Which lines in the items below contain the word "icon"? Copy out each one.

— Start DATASET ROWS —

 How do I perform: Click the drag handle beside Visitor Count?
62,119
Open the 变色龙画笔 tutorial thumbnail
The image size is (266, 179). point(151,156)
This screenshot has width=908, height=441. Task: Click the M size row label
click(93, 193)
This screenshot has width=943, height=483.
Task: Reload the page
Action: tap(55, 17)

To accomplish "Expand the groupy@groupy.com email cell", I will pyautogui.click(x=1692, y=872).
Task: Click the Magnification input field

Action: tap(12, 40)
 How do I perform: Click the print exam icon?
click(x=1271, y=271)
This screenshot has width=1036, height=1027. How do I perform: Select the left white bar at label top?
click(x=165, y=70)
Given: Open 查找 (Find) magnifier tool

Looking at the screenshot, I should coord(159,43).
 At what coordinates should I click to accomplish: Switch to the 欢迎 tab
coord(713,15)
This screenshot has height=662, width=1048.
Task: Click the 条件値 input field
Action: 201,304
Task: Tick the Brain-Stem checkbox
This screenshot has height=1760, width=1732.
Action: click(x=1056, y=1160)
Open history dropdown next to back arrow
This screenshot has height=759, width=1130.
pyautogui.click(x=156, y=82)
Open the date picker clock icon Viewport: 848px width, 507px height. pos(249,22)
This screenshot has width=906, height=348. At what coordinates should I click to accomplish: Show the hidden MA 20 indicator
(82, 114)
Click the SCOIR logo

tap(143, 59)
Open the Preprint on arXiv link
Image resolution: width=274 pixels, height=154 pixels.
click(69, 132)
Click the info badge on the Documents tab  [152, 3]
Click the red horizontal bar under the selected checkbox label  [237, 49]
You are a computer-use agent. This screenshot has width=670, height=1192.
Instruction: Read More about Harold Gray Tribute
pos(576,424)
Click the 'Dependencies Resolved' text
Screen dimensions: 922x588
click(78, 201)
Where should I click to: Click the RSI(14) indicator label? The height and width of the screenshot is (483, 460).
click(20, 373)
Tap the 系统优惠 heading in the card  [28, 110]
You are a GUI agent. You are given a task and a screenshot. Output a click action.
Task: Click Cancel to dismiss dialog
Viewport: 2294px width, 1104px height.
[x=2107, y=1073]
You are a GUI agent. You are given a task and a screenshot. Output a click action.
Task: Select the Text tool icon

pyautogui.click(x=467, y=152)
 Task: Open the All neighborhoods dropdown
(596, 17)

— End DATASET ROWS —

EXERCISE SOLUTION:
 How do I perform: Click the print exam icon?
Open the date picker clock icon Viewport: 848px width, 507px height. pos(249,22)
Task: Select the Text tool icon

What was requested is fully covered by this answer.